Information supplied

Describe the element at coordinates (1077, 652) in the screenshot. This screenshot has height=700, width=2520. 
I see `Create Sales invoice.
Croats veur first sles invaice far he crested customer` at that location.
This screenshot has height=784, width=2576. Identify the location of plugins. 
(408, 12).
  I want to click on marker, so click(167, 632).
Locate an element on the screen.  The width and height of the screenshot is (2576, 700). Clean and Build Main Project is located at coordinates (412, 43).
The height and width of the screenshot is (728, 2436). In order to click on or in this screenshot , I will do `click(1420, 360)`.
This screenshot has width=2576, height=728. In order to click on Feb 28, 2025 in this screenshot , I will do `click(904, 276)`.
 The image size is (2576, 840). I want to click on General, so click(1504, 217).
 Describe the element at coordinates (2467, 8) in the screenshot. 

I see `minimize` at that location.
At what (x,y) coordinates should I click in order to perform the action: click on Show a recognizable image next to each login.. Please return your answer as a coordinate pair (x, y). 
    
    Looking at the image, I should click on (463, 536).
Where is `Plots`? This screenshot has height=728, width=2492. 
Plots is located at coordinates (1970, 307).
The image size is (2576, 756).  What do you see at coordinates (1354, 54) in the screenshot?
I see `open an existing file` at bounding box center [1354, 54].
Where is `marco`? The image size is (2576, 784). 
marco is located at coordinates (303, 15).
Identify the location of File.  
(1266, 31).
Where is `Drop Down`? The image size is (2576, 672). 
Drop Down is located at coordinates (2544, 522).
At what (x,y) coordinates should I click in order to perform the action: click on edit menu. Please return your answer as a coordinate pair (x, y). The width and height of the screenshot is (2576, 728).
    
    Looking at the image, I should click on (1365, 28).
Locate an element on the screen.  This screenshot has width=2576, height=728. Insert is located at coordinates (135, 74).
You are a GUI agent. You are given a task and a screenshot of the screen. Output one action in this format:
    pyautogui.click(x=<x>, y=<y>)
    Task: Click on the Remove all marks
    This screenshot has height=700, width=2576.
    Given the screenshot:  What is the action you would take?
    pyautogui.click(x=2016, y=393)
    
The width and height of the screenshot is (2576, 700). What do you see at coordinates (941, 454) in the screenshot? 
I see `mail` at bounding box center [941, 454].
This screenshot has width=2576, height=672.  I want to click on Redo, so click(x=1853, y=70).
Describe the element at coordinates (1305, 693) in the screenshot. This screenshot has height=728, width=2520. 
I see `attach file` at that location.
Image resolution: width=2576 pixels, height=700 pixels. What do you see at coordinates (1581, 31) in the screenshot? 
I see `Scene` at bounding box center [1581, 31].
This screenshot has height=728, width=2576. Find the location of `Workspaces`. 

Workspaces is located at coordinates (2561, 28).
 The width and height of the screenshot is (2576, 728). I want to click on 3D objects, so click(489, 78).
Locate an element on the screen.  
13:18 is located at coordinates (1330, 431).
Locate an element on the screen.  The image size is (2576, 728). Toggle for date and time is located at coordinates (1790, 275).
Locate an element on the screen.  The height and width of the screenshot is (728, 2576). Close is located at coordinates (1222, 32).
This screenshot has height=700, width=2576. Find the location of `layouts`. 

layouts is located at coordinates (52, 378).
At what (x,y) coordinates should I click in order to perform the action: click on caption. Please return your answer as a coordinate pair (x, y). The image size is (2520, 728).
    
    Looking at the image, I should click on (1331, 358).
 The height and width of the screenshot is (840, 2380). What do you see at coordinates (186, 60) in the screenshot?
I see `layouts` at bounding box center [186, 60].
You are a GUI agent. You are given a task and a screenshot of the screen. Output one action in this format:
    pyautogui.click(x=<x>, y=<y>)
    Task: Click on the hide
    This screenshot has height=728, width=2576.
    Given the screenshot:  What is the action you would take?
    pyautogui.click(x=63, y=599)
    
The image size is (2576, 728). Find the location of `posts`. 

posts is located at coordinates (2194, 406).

Objective
Print all of the lines above again, character for character, with no changes.

Response to this task
Describe the element at coordinates (1077, 652) in the screenshot. This screenshot has height=700, width=2520. 
I see `Create Sales invoice.
Croats veur first sles invaice far he crested customer` at that location.
This screenshot has height=784, width=2576. Identify the location of plugins. 
(408, 12).
  I want to click on marker, so click(167, 632).
Locate an element on the screen.  The width and height of the screenshot is (2576, 700). Clean and Build Main Project is located at coordinates (412, 43).
The height and width of the screenshot is (728, 2436). In order to click on or in this screenshot , I will do `click(1420, 360)`.
This screenshot has width=2576, height=728. In order to click on Feb 28, 2025 in this screenshot , I will do `click(904, 276)`.
 The image size is (2576, 840). I want to click on General, so click(1504, 217).
 Describe the element at coordinates (2467, 8) in the screenshot. 

I see `minimize` at that location.
At what (x,y) coordinates should I click in order to perform the action: click on Show a recognizable image next to each login.. Please return your answer as a coordinate pair (x, y). 
    
    Looking at the image, I should click on (463, 536).
Where is `Plots`? This screenshot has height=728, width=2492. 
Plots is located at coordinates (1970, 307).
The image size is (2576, 756).  What do you see at coordinates (1354, 54) in the screenshot?
I see `open an existing file` at bounding box center [1354, 54].
Where is `marco`? The image size is (2576, 784). 
marco is located at coordinates (303, 15).
Identify the location of File.  
(1266, 31).
Where is `Drop Down`? The image size is (2576, 672). 
Drop Down is located at coordinates (2544, 522).
At what (x,y) coordinates should I click in order to perform the action: click on edit menu. Please return your answer as a coordinate pair (x, y). The width and height of the screenshot is (2576, 728).
    
    Looking at the image, I should click on (1365, 28).
Locate an element on the screen.  This screenshot has width=2576, height=728. Insert is located at coordinates (135, 74).
You are a GUI agent. You are given a task and a screenshot of the screen. Output one action in this format:
    pyautogui.click(x=<x>, y=<y>)
    Task: Click on the Remove all marks
    This screenshot has height=700, width=2576.
    Given the screenshot:  What is the action you would take?
    pyautogui.click(x=2016, y=393)
    
The width and height of the screenshot is (2576, 700). What do you see at coordinates (941, 454) in the screenshot? 
I see `mail` at bounding box center [941, 454].
This screenshot has width=2576, height=672.  I want to click on Redo, so click(x=1853, y=70).
Describe the element at coordinates (1305, 693) in the screenshot. This screenshot has height=728, width=2520. 
I see `attach file` at that location.
Image resolution: width=2576 pixels, height=700 pixels. What do you see at coordinates (1581, 31) in the screenshot? 
I see `Scene` at bounding box center [1581, 31].
This screenshot has height=728, width=2576. Find the location of `Workspaces`. 

Workspaces is located at coordinates (2561, 28).
 The width and height of the screenshot is (2576, 728). I want to click on 3D objects, so click(489, 78).
Locate an element on the screen.  
13:18 is located at coordinates (1330, 431).
Locate an element on the screen.  The image size is (2576, 728). Toggle for date and time is located at coordinates (1790, 275).
Locate an element on the screen.  The height and width of the screenshot is (728, 2576). Close is located at coordinates (1222, 32).
This screenshot has height=700, width=2576. Find the location of `layouts`. 

layouts is located at coordinates (52, 378).
At what (x,y) coordinates should I click in order to perform the action: click on caption. Please return your answer as a coordinate pair (x, y). The image size is (2520, 728).
    
    Looking at the image, I should click on (1331, 358).
 The height and width of the screenshot is (840, 2380). What do you see at coordinates (186, 60) in the screenshot?
I see `layouts` at bounding box center [186, 60].
You are a GUI agent. You are given a task and a screenshot of the screen. Output one action in this format:
    pyautogui.click(x=<x>, y=<y>)
    Task: Click on the hide
    This screenshot has height=728, width=2576.
    Given the screenshot:  What is the action you would take?
    pyautogui.click(x=63, y=599)
    
The image size is (2576, 728). Find the location of `posts`. 

posts is located at coordinates (2194, 406).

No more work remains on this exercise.